Riding the high tide of clean energy development, China has successfully fertilized the biggest renewable industry in terms of both installation and equipment manufacturing. Renewable energy, a key part of China’s national strategy to combat climate change and air pollution, is replacing coal at an accelerating pace: China’s investment in renewables grew by 100 times compared to 2005 and accounts for one-third of global investments in renewable energy today. China aims to boost its wind power installation to 250 gigawatts and solar to 150 gigawatts by 2020. As a result, China’s renewable energy consumption increased steadily over the past two decades, representing 11 percent of its total energy usage in 2016.

However, curtailment of renewable electricity generation — i.e., the abandonment of electricity generation of effective power capacity — is becoming part of the “New Normal” even as wind and solar installation expand across the country. From 2010 to 2016, 150.4 million megawatt hours, or as much as 16 percent of overall wind generation, was abandoned. Over the last 6 years, the opportunity cost of wind power curtailment in China is estimated to exceed $1.2 billion.
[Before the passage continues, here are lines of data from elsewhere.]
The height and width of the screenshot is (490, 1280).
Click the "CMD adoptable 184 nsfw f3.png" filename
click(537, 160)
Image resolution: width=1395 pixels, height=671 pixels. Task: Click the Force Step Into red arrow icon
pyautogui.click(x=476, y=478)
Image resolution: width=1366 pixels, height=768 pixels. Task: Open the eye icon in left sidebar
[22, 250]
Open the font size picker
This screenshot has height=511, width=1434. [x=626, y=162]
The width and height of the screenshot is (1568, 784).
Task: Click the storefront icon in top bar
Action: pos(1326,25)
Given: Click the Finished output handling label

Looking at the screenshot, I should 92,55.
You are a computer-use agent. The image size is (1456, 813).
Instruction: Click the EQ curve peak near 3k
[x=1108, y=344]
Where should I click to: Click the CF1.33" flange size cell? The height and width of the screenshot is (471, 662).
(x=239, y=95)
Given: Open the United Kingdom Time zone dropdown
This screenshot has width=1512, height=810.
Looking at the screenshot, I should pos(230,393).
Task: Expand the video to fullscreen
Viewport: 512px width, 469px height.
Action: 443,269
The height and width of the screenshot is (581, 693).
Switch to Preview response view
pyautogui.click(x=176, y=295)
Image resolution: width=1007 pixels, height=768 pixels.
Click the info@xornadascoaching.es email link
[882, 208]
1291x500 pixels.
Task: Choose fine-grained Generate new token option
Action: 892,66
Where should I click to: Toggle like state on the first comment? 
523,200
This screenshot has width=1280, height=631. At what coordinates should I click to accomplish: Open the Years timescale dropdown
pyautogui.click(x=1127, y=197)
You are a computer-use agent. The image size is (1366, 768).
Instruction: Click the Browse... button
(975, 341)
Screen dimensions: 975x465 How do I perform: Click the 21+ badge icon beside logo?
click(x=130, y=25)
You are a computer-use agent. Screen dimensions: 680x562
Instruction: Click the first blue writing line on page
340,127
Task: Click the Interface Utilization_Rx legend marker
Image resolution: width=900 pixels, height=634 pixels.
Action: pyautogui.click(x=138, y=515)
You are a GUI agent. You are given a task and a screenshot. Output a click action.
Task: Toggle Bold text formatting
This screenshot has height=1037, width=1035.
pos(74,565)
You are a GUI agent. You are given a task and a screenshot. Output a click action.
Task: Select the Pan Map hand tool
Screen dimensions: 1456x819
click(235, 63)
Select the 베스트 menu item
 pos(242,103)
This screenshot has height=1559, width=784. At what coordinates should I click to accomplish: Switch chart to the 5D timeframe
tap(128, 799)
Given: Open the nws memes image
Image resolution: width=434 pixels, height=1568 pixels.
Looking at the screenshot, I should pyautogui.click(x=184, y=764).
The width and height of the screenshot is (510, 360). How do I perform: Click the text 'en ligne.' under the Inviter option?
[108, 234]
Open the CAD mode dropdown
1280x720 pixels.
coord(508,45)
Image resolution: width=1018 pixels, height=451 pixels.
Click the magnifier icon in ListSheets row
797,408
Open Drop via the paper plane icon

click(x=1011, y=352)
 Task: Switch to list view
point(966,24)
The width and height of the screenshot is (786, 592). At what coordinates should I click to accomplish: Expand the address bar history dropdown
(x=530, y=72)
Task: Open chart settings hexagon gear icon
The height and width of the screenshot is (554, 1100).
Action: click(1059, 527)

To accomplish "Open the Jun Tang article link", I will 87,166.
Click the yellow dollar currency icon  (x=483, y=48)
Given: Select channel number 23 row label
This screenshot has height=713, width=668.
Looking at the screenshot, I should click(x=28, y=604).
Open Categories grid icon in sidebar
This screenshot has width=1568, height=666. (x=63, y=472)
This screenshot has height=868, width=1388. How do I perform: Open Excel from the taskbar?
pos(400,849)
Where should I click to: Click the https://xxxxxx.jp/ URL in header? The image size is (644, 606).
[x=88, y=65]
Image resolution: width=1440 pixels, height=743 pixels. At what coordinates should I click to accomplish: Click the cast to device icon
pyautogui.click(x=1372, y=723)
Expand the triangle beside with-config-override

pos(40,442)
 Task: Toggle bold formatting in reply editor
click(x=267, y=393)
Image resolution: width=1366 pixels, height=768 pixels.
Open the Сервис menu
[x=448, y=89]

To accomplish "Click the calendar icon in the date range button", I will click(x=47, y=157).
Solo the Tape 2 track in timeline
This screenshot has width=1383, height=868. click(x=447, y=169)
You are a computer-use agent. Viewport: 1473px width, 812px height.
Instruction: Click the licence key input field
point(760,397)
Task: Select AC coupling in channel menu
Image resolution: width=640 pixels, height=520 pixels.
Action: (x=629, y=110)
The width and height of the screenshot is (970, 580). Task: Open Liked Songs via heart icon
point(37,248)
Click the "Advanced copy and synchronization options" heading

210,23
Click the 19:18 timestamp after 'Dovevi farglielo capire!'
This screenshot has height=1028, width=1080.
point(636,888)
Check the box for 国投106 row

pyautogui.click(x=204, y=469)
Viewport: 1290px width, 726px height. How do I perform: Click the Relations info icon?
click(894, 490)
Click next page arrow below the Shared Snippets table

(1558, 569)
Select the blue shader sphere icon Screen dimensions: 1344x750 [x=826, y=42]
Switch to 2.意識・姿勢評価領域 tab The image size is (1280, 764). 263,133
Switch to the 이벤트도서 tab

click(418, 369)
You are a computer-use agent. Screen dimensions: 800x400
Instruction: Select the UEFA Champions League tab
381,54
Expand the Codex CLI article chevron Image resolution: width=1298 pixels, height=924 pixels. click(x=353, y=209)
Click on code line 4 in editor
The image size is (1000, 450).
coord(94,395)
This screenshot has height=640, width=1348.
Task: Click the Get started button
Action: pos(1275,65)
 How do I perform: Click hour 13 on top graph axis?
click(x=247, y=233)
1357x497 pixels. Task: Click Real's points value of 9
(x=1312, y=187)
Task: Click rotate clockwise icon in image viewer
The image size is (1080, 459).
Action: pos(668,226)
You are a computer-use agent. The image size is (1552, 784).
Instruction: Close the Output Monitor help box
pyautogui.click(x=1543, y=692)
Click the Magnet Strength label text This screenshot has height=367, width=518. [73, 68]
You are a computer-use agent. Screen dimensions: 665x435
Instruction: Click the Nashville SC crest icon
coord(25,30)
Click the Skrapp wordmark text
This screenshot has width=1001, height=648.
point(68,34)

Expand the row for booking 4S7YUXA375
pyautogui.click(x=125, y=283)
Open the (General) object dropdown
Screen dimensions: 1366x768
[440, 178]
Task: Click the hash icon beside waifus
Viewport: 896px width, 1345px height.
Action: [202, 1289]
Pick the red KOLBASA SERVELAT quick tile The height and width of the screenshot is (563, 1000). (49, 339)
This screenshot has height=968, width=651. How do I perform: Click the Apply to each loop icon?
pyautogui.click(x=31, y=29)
The total energy loss is equivalent to 48 million tons of coal consumption, or 134 million tons of CO2emissions, which is equivalent to about 1.5 percent of China’s total emissions in 2016, equal to the total emissions of Algeria in the same year.

To learn from the successful practices in the United States, we found that the coordinated and integrated planning, emphasis on system flexibility, functioning wholesale market and careful market design, expanding operational accessibility, and advancing forecasting are critical requirements for greater renewables penetration.